Job:
Reproduce the material below line by line, changing nothing.

— BEGIN Data records —

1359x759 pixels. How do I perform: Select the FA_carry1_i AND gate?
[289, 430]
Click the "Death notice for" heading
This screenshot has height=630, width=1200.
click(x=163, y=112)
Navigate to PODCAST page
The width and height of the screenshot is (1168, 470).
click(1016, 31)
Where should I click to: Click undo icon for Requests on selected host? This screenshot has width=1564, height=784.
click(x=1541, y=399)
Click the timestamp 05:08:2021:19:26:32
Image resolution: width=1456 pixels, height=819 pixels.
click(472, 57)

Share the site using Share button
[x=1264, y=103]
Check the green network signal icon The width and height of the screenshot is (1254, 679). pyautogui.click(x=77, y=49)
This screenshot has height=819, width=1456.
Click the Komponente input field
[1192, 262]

— END Data records —

Reply:
1359x759 pixels. How do I perform: Select the FA_carry1_i AND gate?
[289, 430]
Click the "Death notice for" heading
This screenshot has height=630, width=1200.
click(x=163, y=112)
Navigate to PODCAST page
The width and height of the screenshot is (1168, 470).
click(1016, 31)
Where should I click to: Click undo icon for Requests on selected host? This screenshot has width=1564, height=784.
click(x=1541, y=399)
Click the timestamp 05:08:2021:19:26:32
Image resolution: width=1456 pixels, height=819 pixels.
click(472, 57)

Share the site using Share button
[x=1264, y=103]
Check the green network signal icon The width and height of the screenshot is (1254, 679). pyautogui.click(x=77, y=49)
This screenshot has height=819, width=1456.
Click the Komponente input field
[1192, 262]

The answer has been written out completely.